*EXERCISE DIRECTIONS:* Output, exactly and alone, the lines from the one containing "Click the Reset" through the last line of the material below, both ends included.

*** SUPPLIED RECORDS Section Begins ***

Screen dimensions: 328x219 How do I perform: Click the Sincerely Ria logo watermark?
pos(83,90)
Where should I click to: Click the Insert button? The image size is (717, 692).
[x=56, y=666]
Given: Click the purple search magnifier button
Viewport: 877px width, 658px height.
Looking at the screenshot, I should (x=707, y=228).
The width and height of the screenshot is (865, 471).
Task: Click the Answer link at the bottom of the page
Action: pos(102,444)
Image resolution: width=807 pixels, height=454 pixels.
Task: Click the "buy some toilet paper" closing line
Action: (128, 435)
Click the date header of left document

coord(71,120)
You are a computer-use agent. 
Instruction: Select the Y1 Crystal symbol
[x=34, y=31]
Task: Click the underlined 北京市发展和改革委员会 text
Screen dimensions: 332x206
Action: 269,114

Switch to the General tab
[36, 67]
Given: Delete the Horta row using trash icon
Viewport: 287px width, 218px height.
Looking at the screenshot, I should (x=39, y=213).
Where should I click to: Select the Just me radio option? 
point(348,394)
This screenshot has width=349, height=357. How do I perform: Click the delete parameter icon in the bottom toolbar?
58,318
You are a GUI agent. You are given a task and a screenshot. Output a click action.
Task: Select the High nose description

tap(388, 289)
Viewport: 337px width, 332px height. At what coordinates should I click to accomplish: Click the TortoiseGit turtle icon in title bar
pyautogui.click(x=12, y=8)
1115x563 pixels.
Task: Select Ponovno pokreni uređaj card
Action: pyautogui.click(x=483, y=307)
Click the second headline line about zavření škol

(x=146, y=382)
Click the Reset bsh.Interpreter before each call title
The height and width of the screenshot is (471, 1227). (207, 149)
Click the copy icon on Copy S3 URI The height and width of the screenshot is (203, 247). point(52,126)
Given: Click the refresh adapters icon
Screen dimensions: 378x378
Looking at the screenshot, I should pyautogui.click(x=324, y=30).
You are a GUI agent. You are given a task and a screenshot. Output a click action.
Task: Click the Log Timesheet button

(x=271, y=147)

*** SUPPLIED RECORDS Section Ends ***

*WRITTEN RESPONSE:*
Click the Reset bsh.Interpreter before each call title
The height and width of the screenshot is (471, 1227). (207, 149)
Click the copy icon on Copy S3 URI The height and width of the screenshot is (203, 247). point(52,126)
Given: Click the refresh adapters icon
Screen dimensions: 378x378
Looking at the screenshot, I should pyautogui.click(x=324, y=30).
You are a GUI agent. You are given a task and a screenshot. Output a click action.
Task: Click the Log Timesheet button

(x=271, y=147)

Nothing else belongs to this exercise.